Val helped me place the other bones. We ran the vertebrae down the middle, slid what we guessed were the arm bones into the coat’s sleeves, and jumbled the ribs and leg bones over each other. I slid the pelvis in backward, inside the belt, and placed the wallet, minus the card, next to it. Then we were done. George handed me the box’s cover, and I gave Ned a lingering look before I set it on top.

I didn’t know what to do with young Flora’s old boots, so I tossed them in another box.

We all knelt by the water and washed the mud off our hands and arms. Then the five of us carried the three boxes up the tunnel.

George stopped us right before we reached the entrance. I squinted into the afternoon gray light, and I saw Dara Sabol, police chief, speaking with Sue, Archie, and Madame Flora.

“Leave the boxes here for now,” I whispered.

We stacked the boxes in the shadows. Then we walked out of the cave and over to the fire to join the rest of our group.

Sabol stood up, hands on her hips. She looked at George for a minute before speaking. “How is diving?” she asked.

George smiled. “The kids are enjoying your beautiful mine.”

“Tomorrow your two-day permit expires.” The police chief looked at her watch. “Eight more hours.”

George threw a glance at Sue, who raised her hands palm-sides-up. He turned back to Sabol. “Now Chief, you gave us two full days’ access to the mines,” he said. “We’ll be out of here bright and early tomorrow morning.”

She folded her arms low across her chest. “You come yesterday, and you here all day. Two days, as requested. Leave by midnight.”

George sighed and looked at Archie. “I really thought we had a full forty-eight hours, Mr. Morgan.”

Madame Flora cleared her throat, but Sue held up her hand and turned to the police chief. “Obviously this is just a misunderstanding between us. Can we please extend for another day?”

Sabol pursed her lips. “No extensions. Next group arrives at midnight.”

“The next group?” Madame Flora’s voice was sharp.

The police chief nodded. “Scientists study zooplankton in mine waters. They use our divers. One week, then you come back, okay?”

George pulled his wallet out of his pocket and started flipping through a large wad of bills. “If there’s anything we can do…”

As soon as she saw the wallet, Chief Sabol turned and faced away and refused to meet his eyes again. “You must leave by midnight,” she said as she stared at the ground.

Somebody was turning her screws.
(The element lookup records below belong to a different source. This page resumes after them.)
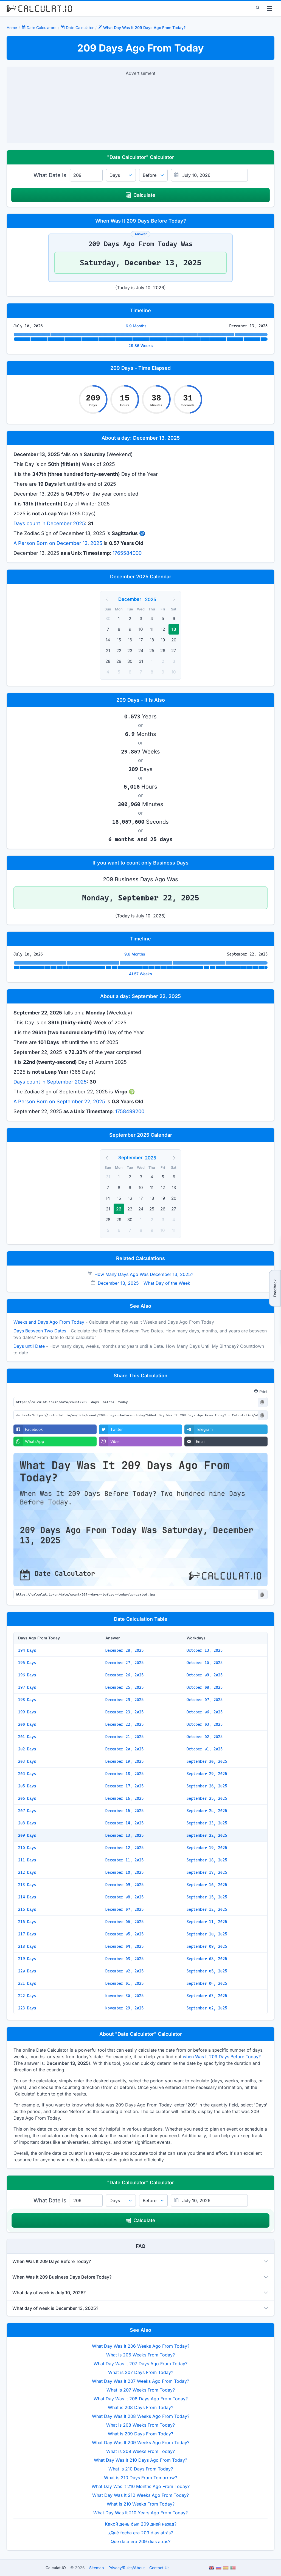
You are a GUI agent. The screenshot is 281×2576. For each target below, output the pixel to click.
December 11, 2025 (124, 1860)
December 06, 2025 (124, 1922)
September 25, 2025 (207, 1798)
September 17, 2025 (207, 1872)
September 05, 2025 (207, 1971)
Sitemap (96, 2567)
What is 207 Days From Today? (140, 2372)
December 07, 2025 (124, 1909)
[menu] (269, 8)
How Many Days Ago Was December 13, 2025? (143, 1274)
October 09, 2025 (205, 1675)
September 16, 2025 (207, 1885)
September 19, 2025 (207, 1848)
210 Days (27, 1848)
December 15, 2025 (124, 1811)
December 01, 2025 (124, 1983)
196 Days (27, 1675)
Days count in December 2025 (49, 523)
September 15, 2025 (207, 1897)
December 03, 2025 (124, 1959)
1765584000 (127, 553)
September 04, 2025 (207, 1983)
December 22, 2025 (124, 1724)
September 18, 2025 (207, 1860)
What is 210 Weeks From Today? (141, 2504)
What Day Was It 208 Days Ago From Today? (141, 2398)
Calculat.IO (56, 2567)
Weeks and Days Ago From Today (48, 1322)
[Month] (131, 599)
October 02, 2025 (205, 1737)
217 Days (27, 1934)
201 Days (27, 1737)
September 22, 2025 (207, 1835)
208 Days (27, 1823)
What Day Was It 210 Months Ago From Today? (141, 2486)
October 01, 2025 (205, 1749)
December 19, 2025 (124, 1761)
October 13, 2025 (205, 1650)
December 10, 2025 (124, 1872)
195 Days (27, 1663)
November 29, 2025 (124, 2008)
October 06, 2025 (205, 1712)
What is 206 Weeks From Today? (140, 2355)
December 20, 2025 (124, 1749)
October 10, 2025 (205, 1663)
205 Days (27, 1786)
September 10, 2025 (207, 1934)
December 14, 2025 (124, 1823)
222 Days (27, 1996)
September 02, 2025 (207, 2008)
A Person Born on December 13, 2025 (57, 543)
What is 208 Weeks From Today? (140, 2425)
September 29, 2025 (207, 1774)
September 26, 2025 (207, 1786)
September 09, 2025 (207, 1946)
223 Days (27, 2008)
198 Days (27, 1700)
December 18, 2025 (124, 1774)
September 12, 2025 (207, 1909)
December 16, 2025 (124, 1798)
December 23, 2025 (124, 1712)
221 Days (27, 1983)
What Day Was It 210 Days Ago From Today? (140, 2460)
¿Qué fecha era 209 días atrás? (140, 2532)
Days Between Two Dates (39, 1331)
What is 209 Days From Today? (140, 2433)
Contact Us (159, 2567)
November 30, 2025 (124, 1996)
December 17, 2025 (124, 1786)
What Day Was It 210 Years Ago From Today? (140, 2512)
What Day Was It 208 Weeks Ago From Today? (140, 2416)
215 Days (27, 1909)
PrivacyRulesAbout (126, 2567)
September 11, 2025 (207, 1922)
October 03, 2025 (205, 1724)
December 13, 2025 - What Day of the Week (144, 1283)
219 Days (27, 1959)
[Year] (154, 599)
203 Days (27, 1761)
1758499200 (129, 1111)
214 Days (27, 1897)
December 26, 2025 (124, 1675)
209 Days (27, 1835)
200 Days (27, 1724)
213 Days (27, 1885)
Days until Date (29, 1346)
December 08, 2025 (124, 1897)
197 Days (27, 1687)
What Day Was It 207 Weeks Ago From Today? (140, 2381)
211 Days (27, 1860)
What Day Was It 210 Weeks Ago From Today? (140, 2495)
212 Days (27, 1872)
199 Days (27, 1712)
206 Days (27, 1798)
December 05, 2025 (124, 1934)
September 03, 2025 (207, 1996)
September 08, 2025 (207, 1959)
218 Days (27, 1946)
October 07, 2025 (205, 1700)
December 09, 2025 (124, 1885)
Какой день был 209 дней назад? (140, 2524)
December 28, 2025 (124, 1650)
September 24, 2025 (207, 1811)
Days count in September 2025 (50, 1082)
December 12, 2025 (124, 1848)
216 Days (27, 1922)
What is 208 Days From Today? (140, 2407)
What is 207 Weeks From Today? (140, 2390)
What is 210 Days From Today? (140, 2469)
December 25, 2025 (124, 1687)
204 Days (27, 1774)
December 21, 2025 (124, 1737)
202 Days (27, 1749)
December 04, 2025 (124, 1946)
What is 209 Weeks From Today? (140, 2451)
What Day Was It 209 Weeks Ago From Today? (140, 2442)
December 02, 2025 (124, 1971)
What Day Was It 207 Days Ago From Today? (140, 2363)
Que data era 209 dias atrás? (140, 2541)
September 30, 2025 (207, 1761)
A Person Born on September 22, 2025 (59, 1101)
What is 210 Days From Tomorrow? (140, 2477)
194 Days (27, 1650)
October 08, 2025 (205, 1687)
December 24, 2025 (124, 1700)
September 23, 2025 (207, 1823)
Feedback (274, 1288)
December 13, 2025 (124, 1835)
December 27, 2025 (124, 1663)
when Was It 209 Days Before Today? (222, 2056)
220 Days (27, 1971)
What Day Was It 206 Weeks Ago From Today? (140, 2346)
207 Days (27, 1811)
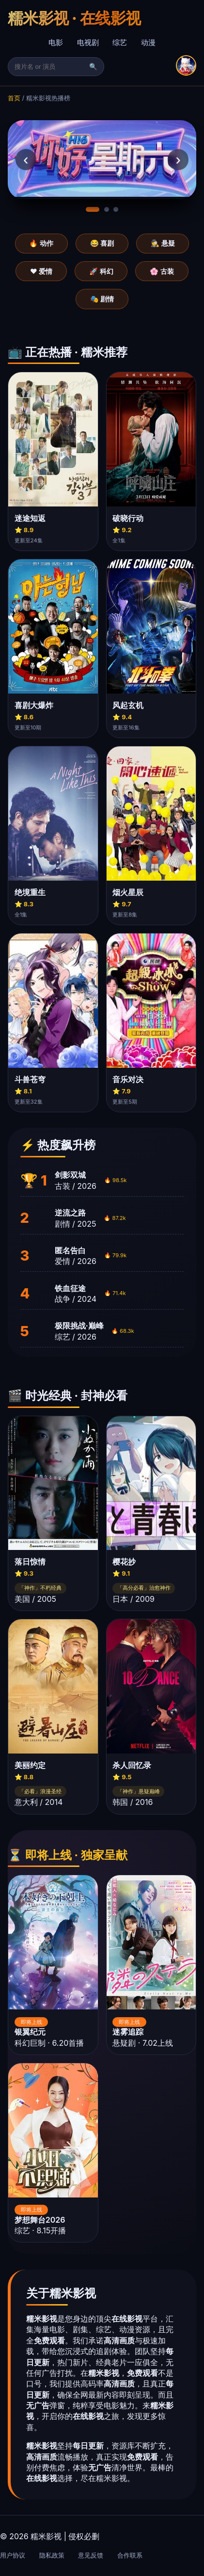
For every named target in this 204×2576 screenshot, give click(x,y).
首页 (14, 98)
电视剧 (88, 42)
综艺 (119, 42)
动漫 (148, 42)
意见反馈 (90, 2555)
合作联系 (129, 2555)
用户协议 (12, 2555)
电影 (55, 42)
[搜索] (51, 67)
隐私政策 (51, 2555)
I pulled George off to the side. “Can we get everything out and away in eight hours?” I murmured.

He stuffed his wallet back into his pocket. “Only if we can lose our audience. Even then it’ll be tight.”
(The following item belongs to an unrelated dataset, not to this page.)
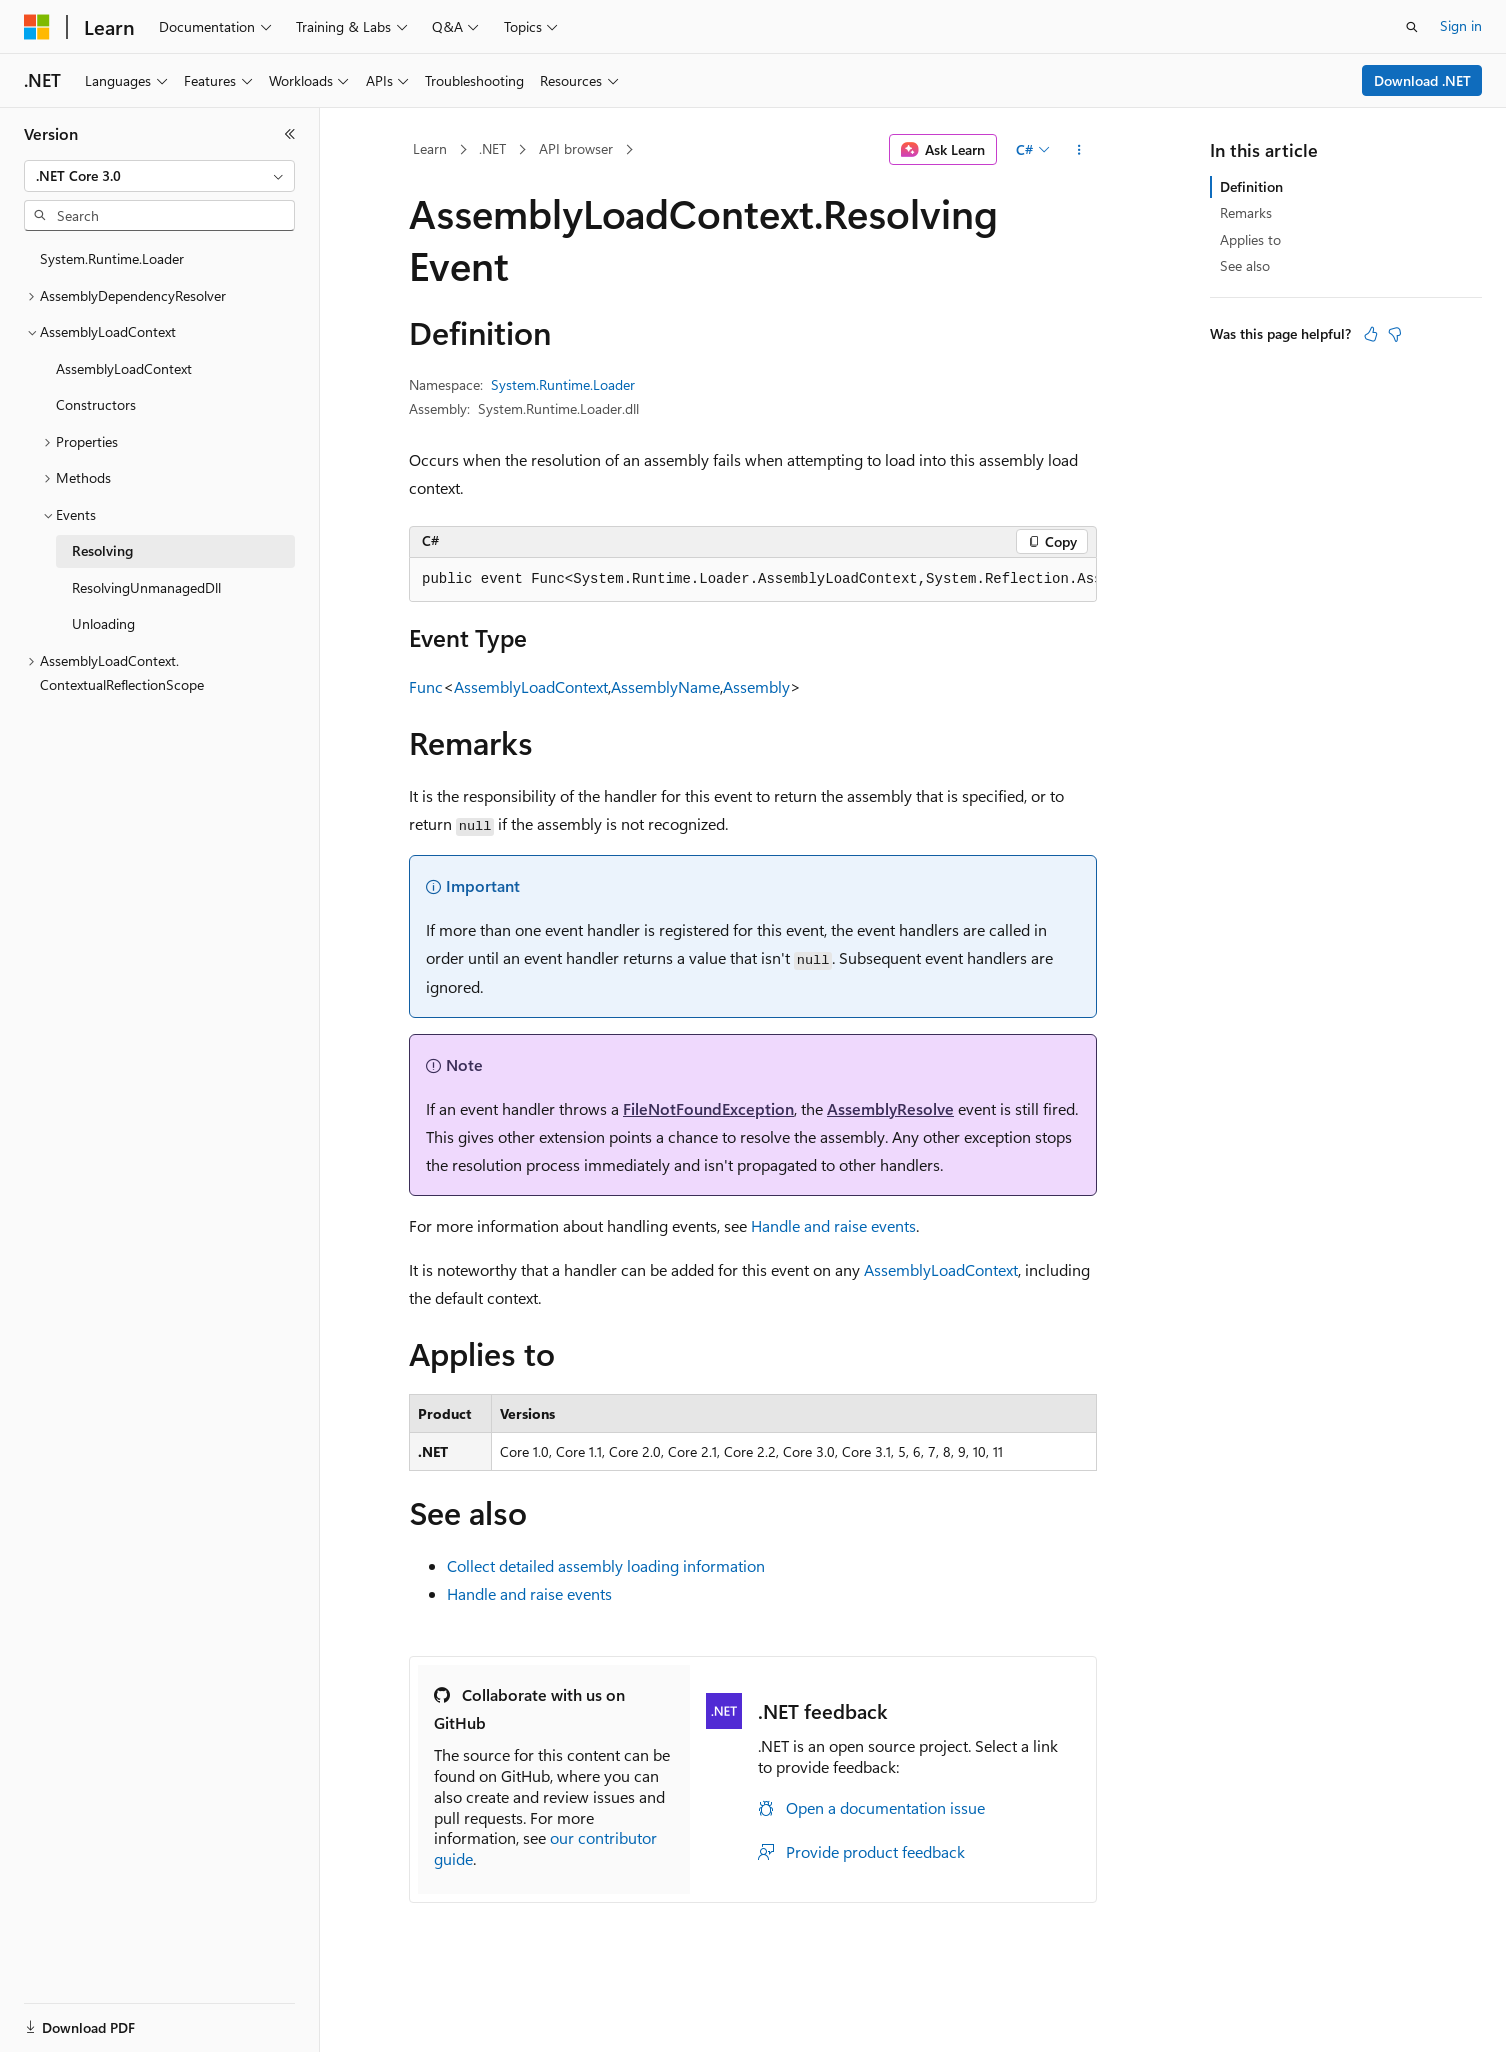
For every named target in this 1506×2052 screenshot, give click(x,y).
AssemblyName (665, 686)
Ned would have to make an earlier-than-expected entrance. I walked around and stood in front of Dara. “Chief Sabol,” I said, “would your guards like to help us and earn some extra money?”

She squinted at me. “Help you how?”

“Haul our gear up from the cave,” I said. “And we need some help preparing a special ceremony.”

She scratched her head. After a moment, she nodded. “You pay me. I pay them.”

“How much?”

“One thousand two hundred dollars.”

“For how many people?”

“Six.”

I looked at George, and he pulled out his wallet. “I’ll pay you half now, and half when we’re done,” he said. “Call your team.”

The police chief pulled a handheld radio out of her jacket pocket and spoke into it. She put the radio away and smiled at me. “My men come in two minutes.”